Definition: Batch processing involves collecting data over a set period, storing it, and then processing it all at once in “batches” at regular intervals. This approach is ideal when you don’t need instant or up-to-the-minute data.
How It Works:
- Data Collection: Data is collected and stored over time. For example, data could be accumulated throughout the day.
- Batch Execution: At the end of a given interval (such as daily, weekly, or hourly), a batch job runs, processing all the accumulated data.
- Data Availability: Processed data is typically available after the batch job completes, so there is a delay between data collection and availability.
Key Characteristics:
- Latency: High latency, as data is processed in bulk after collection.
- Efficiency: Efficient for large volumes of data that don’t require immediate results.
- Cost: Cost-effective because processing happens less frequently, reducing compute costs.
- Throughput: High throughput, as large volumes of data are processed together.
Examples of Batch Processing Use Cases:
- Financial Reporting: Running daily or monthly reports on transactions.
- ETL in Data Warehousing: Loading data into a data warehouse in periodic batches, like overnight or on weekends.
- Data Analytics: Analyzing user behavior based on past data (e.g., weekly customer engagement trends).
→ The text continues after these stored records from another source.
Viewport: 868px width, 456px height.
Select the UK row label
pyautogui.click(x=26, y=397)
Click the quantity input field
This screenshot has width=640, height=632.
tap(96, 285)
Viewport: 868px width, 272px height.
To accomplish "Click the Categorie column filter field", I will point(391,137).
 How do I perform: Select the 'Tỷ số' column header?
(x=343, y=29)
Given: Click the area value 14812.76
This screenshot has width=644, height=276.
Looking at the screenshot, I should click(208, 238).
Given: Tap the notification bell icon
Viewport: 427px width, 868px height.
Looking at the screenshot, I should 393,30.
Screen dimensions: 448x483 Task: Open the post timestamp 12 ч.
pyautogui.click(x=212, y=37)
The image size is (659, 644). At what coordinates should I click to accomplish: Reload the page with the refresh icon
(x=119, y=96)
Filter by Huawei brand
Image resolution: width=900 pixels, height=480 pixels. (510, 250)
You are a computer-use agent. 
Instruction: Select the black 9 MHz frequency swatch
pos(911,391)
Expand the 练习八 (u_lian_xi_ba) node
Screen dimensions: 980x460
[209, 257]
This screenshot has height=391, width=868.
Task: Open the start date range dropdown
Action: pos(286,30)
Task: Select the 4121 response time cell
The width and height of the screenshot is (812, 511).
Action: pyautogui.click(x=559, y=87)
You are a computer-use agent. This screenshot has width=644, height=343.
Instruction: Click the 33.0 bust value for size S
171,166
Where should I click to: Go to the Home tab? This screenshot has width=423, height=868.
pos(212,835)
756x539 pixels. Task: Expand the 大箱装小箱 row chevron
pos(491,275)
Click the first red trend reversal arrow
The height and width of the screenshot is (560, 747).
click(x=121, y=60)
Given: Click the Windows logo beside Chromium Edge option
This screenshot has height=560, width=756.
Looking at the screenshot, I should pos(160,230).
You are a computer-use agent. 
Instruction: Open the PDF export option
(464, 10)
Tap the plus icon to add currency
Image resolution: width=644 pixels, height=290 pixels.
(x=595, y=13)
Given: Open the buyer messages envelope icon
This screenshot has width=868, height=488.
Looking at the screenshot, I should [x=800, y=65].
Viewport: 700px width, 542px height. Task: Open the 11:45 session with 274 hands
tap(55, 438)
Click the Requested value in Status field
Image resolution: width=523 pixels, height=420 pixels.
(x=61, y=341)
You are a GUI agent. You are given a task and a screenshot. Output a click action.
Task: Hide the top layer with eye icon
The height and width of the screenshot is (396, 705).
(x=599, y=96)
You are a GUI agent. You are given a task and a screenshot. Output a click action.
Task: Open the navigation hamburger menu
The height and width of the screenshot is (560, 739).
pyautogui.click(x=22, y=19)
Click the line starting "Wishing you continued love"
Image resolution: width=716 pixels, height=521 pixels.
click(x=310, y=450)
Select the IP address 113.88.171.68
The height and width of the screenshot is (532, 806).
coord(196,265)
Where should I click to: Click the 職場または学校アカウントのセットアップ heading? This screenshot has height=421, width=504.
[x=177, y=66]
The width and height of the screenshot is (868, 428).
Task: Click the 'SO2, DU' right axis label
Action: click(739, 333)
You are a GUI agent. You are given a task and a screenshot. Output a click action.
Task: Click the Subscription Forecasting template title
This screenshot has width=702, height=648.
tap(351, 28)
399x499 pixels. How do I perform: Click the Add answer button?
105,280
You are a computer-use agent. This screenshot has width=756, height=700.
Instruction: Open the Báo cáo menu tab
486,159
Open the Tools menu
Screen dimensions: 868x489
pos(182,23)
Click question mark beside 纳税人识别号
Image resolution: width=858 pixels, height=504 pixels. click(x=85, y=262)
- Backups and Archival: Scheduled data backups or archival for historical analysis.
Advantages of Batch Processing:
- Scalability: Can handle large data volumes efficiently.
- Cost-Effectiveness: Batch processing can be more economical since it often runs during off-peak hours or at a reduced frequency.
- Simplicity: Easier to implement and monitor, especially for periodic data processing.
Limitations of Batch Processing:
- High Latency: Results are not available in real time, making it unsuitable for applications that require immediate data insights.
- Resource Intensive: When dealing with very large data sets, the system might experience high resource usage during batch jobs.